The Drowned by John Banville; The Blue Hour by Paula Hawkins; Midnight and Blue by Ian Rankin; A Case of Matricide by Graeme Macrae Burnet; The Burning Stones by Antti Tuomainen
The Drowned by John Banville (Faber, £18.99)
The latest in Banville’s series set in 1950s Ireland begins with a Mercedes, engine still running, abandoned in a field by the sea in County Wicklow. It’s discovered by the reclusive Denton Wymes, who shortly afterwards encounters the “mad, or drunk, or both” Ronnie Armitage, who claims that his wife left the car abruptly and may have drowned herself. The behaviour of the couple in the nearby cottage, where the two men go to phone the police, is no less bizarre. When a search by the coastguards fails to recover a body, Detective Inspector Strafford is sent from Dublin to investigate. Strafford has problems of his own to contend with – his wife wants a divorce (possible only because the Straffords were married in England, but still no simple matter) and his lover Phoebe, daughter of the lugubrious pathologist Quirke, is pregnant. A beautifully written and intriguing slowburn of a book, in which the various quandaries in the main characters’ private lives are as absorbing as the central mystery, The Drowned is narratively connected to its predecessor but certainly works as a standalone.
The Blue Hour by Paula Hawkins (Doubleday, £22)

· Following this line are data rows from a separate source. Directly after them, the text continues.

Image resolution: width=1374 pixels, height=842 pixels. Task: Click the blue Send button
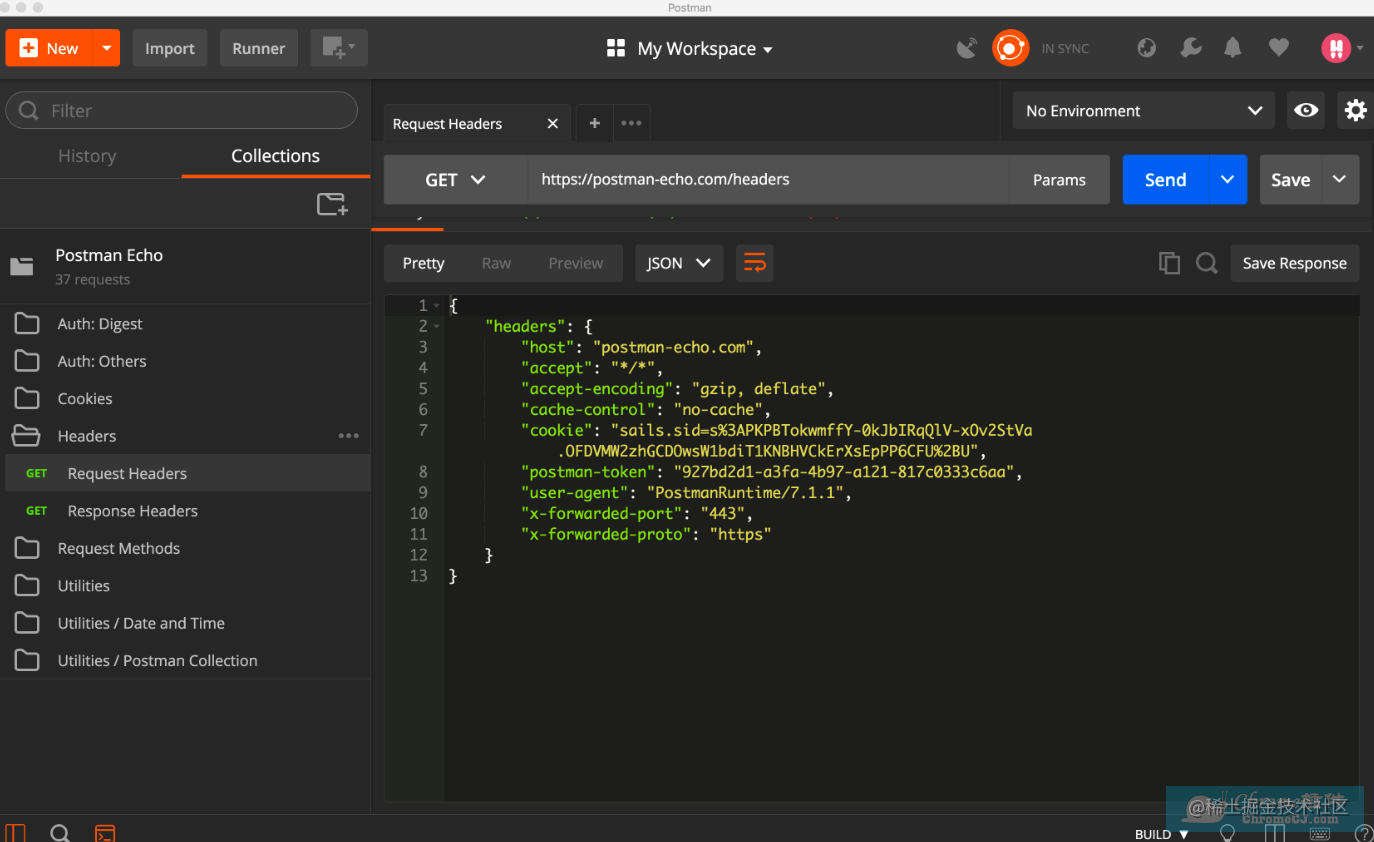(1165, 180)
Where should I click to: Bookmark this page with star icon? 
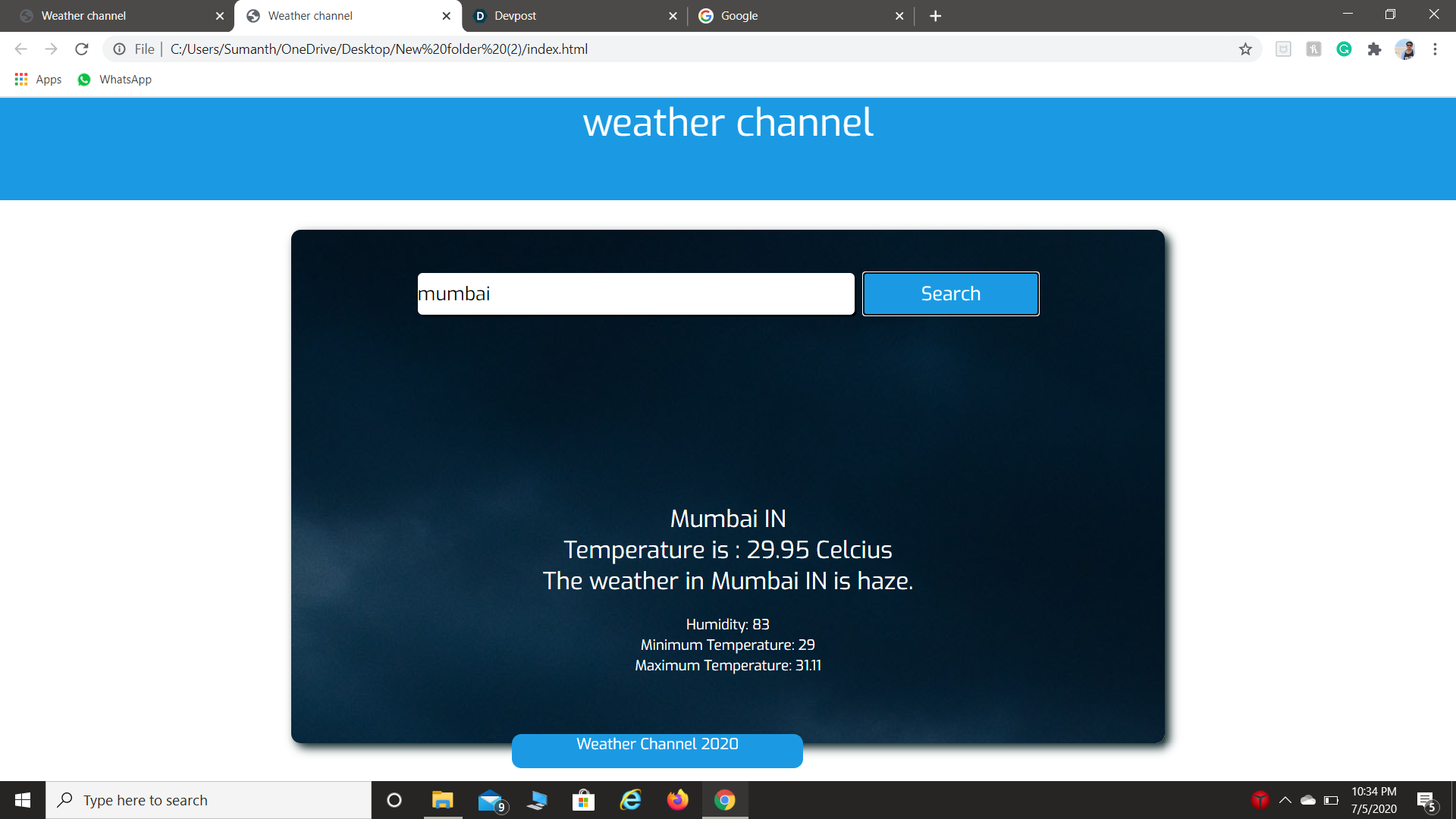pos(1245,49)
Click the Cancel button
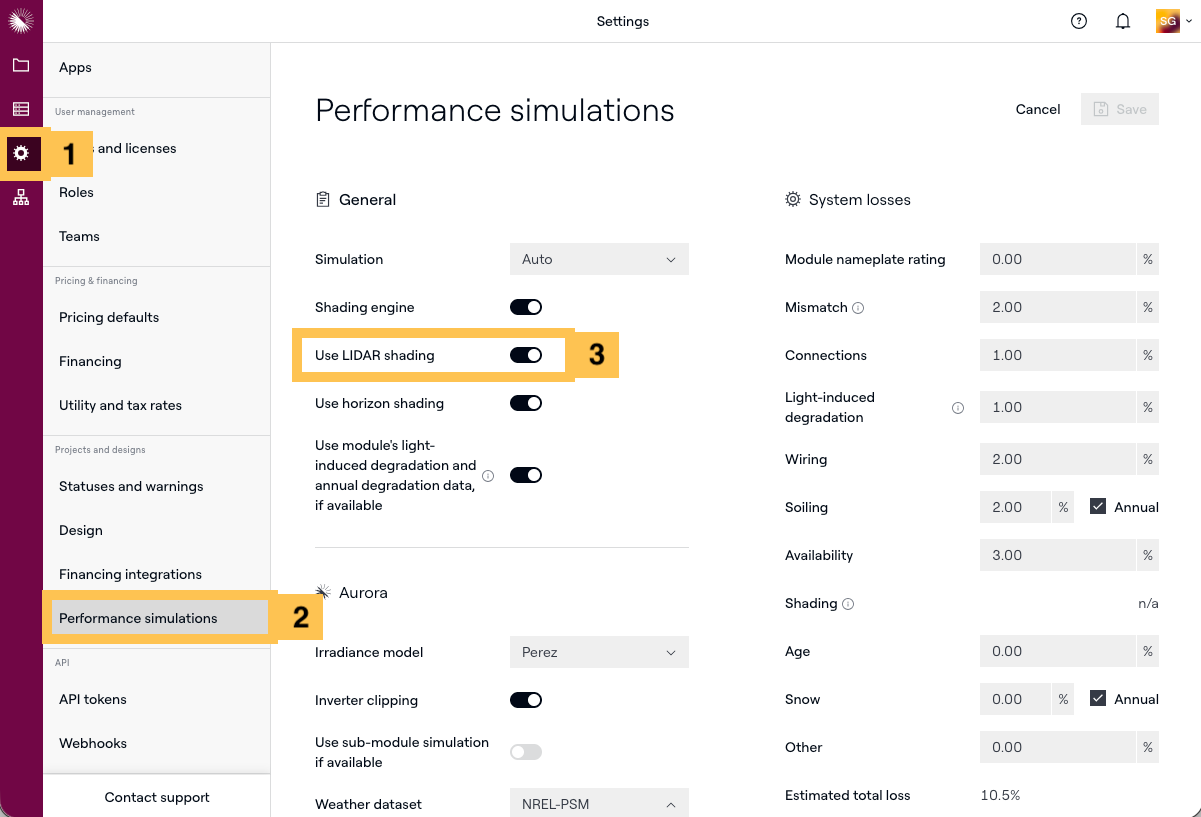This screenshot has height=817, width=1201. point(1038,109)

The missing spouse in Hawkins’s latest novel is the philandering husband of famous artist Vanessa Chapman; he disappeared without trace 20 years before a bone in one of her “found objects” sculptures was identified as human by a visitor to the Tate. Vanessa herself is now deceased, having spent her last years in virtual seclusion on the Scottish tidal island still inhabited by Grace: old friend, carer, and keeper of the flame. When an art historian arrives with the twin aims of averting a scandal by “clearing up this bone business” and prising the remainder of Chapman’s work, willed to the foundation that employs him, from Grace’s reluctant hands, long-buried secrets are uncovered. With an intricate plot and multiple timelines and perspectives, The Blue Hour is a complex, atmospheric study of ambition, loyalty and betrayal.